Future Research Needs
Future research could continue to examine how EHR-based insurance enrollment tracking forms help patients obtain and maintain insurance coverage.
Final Research Report
View this project's final research report.
More to Explore...
View this project's study protocol.
Related Journal Citations
Peer review of PCORI-funded research helps make sure the report presents complete, balanced, and useful information about the research. It also assesses how the project addressed PCORI’s Methodology Standards. During peer review, experts read a draft report of the research and provide comments about the report. These experts may include a scientist focused on the research topic, a specialist in research methods, a patient or caregiver, and a healthcare professional. These reviewers cannot have conflicts of interest with the study.
The peer reviewers point out where the draft report may need revision. For example, they may suggest ways to improve descriptions of the conduct of the study or to clarify the connection between results and conclusions. Sometimes, awardees revise their draft reports twice or more to address all of the reviewers’ comments.

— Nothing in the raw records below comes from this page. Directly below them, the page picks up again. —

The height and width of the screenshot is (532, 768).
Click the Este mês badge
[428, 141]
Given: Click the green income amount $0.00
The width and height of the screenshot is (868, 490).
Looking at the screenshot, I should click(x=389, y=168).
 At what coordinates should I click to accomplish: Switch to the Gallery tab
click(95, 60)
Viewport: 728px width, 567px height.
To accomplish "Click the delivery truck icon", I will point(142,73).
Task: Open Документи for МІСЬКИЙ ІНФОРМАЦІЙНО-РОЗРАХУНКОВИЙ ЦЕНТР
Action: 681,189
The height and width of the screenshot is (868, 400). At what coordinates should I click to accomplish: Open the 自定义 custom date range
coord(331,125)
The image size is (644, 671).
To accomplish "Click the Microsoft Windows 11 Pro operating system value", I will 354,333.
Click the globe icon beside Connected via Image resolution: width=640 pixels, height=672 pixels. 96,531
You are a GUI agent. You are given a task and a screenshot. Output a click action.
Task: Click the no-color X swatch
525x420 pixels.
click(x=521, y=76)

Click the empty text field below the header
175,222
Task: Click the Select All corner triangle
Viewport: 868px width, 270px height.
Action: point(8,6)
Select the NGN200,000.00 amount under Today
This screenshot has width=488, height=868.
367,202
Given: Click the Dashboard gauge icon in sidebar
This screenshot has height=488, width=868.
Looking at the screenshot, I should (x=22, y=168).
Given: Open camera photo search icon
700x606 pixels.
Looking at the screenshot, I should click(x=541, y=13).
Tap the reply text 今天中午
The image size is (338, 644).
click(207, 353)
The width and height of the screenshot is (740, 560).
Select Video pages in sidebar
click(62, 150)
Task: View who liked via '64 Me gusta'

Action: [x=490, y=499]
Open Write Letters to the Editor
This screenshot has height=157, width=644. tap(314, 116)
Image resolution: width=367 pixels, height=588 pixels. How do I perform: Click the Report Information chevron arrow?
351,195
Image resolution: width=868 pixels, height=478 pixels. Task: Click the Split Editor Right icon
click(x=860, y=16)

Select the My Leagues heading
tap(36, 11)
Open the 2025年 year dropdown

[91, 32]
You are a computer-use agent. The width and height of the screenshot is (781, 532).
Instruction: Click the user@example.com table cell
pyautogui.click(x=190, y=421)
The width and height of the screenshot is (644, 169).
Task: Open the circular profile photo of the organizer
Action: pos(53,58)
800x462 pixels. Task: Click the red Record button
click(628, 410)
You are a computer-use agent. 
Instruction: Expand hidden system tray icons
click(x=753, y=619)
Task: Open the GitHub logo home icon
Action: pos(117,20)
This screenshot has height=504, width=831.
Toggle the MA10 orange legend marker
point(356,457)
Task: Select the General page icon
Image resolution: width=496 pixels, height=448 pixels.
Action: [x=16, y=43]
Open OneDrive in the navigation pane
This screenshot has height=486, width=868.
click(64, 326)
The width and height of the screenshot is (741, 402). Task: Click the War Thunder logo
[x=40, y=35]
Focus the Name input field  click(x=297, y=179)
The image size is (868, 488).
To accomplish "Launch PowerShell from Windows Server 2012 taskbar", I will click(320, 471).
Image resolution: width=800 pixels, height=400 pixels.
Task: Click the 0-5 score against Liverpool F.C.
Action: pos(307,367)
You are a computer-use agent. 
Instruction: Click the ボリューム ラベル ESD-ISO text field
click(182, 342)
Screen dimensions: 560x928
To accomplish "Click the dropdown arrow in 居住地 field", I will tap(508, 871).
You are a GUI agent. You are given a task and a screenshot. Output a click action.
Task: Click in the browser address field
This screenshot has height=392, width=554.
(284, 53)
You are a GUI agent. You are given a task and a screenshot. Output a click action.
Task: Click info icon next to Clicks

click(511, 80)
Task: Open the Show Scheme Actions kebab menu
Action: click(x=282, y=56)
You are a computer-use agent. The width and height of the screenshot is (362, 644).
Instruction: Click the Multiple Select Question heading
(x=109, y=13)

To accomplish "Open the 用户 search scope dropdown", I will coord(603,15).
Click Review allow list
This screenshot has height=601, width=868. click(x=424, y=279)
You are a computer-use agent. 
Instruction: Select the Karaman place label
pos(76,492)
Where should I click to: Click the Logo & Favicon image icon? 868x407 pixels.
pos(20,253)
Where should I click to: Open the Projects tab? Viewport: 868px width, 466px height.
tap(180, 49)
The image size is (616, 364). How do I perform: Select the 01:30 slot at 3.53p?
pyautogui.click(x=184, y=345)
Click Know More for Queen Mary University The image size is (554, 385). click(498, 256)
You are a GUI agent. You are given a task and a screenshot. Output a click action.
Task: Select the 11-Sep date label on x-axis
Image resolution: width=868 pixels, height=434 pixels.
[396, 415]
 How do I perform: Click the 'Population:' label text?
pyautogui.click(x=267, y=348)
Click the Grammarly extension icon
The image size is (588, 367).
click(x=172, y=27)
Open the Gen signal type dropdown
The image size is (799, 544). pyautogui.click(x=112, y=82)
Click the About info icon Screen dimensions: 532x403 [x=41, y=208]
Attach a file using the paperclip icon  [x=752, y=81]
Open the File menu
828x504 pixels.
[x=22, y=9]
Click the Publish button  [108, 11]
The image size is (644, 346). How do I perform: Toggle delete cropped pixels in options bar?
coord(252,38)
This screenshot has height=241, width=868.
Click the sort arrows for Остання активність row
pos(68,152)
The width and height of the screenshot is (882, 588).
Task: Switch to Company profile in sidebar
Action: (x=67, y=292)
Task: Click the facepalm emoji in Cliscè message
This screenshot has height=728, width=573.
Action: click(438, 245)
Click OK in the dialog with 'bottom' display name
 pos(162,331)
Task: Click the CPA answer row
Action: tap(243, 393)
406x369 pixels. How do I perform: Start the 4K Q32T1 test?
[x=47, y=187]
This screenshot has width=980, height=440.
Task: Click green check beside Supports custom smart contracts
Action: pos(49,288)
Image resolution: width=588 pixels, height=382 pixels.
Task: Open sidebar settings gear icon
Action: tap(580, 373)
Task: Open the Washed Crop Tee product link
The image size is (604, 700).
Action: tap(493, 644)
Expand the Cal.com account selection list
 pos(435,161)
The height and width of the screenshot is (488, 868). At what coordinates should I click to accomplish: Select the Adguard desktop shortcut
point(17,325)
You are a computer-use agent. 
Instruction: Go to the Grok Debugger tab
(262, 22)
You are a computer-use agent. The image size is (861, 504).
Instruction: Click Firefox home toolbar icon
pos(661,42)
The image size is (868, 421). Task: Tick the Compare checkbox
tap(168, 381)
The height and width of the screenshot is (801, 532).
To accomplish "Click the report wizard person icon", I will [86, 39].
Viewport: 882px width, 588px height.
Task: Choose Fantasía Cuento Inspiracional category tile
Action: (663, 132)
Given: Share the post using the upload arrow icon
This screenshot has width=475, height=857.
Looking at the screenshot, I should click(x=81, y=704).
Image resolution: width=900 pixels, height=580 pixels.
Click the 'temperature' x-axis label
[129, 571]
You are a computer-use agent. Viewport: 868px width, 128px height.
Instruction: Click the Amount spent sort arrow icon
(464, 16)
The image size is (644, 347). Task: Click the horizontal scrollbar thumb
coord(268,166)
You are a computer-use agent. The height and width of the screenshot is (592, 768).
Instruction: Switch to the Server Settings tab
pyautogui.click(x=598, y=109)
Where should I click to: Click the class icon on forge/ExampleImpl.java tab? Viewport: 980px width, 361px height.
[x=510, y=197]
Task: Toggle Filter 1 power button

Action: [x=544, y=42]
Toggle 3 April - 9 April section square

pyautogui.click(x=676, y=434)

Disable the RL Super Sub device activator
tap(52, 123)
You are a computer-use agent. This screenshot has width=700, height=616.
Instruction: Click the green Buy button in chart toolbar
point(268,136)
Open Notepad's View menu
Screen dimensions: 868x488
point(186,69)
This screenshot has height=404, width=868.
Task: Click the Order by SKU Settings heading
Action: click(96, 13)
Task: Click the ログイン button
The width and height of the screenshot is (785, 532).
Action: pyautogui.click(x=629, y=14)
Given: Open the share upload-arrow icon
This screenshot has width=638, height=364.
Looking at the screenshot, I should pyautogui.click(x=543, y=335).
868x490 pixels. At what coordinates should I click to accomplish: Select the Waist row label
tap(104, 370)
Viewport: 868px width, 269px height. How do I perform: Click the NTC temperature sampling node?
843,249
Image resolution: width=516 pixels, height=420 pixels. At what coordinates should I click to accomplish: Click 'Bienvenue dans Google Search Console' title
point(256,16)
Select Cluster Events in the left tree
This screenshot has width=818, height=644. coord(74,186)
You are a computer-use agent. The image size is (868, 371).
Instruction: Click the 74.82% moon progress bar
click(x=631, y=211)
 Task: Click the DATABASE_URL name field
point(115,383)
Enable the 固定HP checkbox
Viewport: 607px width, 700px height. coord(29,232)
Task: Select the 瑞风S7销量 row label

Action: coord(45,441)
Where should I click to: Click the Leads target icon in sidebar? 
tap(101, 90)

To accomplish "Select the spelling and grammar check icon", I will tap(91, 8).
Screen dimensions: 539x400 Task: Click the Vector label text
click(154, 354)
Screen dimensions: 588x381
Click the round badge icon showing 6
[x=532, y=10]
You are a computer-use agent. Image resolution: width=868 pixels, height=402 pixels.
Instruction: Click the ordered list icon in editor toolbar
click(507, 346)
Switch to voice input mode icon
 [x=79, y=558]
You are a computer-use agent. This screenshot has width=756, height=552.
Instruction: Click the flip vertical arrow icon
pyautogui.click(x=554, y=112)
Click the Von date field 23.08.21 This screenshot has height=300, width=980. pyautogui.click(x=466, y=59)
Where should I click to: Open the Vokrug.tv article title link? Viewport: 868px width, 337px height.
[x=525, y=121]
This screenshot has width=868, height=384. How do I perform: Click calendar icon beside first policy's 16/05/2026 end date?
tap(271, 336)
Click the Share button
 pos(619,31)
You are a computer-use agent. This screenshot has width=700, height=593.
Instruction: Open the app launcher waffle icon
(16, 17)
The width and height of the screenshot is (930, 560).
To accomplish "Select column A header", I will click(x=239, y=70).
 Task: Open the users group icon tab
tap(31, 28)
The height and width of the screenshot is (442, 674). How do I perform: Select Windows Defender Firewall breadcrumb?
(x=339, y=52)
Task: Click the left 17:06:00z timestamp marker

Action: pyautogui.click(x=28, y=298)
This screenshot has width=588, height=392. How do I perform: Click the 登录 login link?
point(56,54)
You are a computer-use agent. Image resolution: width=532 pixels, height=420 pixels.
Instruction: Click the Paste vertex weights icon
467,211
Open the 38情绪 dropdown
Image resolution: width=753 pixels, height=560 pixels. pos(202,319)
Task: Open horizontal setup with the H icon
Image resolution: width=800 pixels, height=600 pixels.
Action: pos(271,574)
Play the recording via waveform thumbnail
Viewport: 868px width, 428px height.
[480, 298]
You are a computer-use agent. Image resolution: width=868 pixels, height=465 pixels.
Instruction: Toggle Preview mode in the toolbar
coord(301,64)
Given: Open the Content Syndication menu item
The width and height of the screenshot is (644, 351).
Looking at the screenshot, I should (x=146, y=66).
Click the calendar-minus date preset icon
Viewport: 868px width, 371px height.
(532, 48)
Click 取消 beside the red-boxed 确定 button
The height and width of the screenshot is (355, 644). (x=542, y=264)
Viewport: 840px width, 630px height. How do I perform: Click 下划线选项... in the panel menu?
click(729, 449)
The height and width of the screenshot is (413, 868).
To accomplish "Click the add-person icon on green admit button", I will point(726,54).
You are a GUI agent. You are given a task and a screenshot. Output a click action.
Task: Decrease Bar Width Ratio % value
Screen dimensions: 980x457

The awardee made the following revisions in response to peer review:
- The awardee presented more detail to explain that intervention and comparison group participants were equivalent at the start of the study, in that the awardee recruited participants using the target clinics, regardless of whether the patients were already seeking help with insurance enrollment.
- The awardee confirmed that all participants in the study had gone through at least one reenrollment period for Medicaid benefits. Therefore, all participants had an opportunity to use the study’s intervention tool. In addition, the awardee confirmed that the intervention and control clinics had workflows already in place to flag any patients who were at risk of losing insurance coverage. As a result, the awardee had an equal likelihood of identifying patients in either the intervention or comparison group who lacked insurance, or who were at risk of losing insurance.
- The awardee edited the methods and intervention section to explain that the Tracking and Documentation Form tool ties to enrollment assistance actions taken for individual patients, if clinic staff entered the need for enrollment assistance in the form. The investigators were able to link patients’ use of the tool to insurance enrollment status and dates only retrospectively.
- The awardee revised the report to make study conclusions more tentative, responding to reviewers’ note that low use of the tool in intervention clinics reflected inherent difficulties in - intervention studies based on electronic health records and clinic workflows.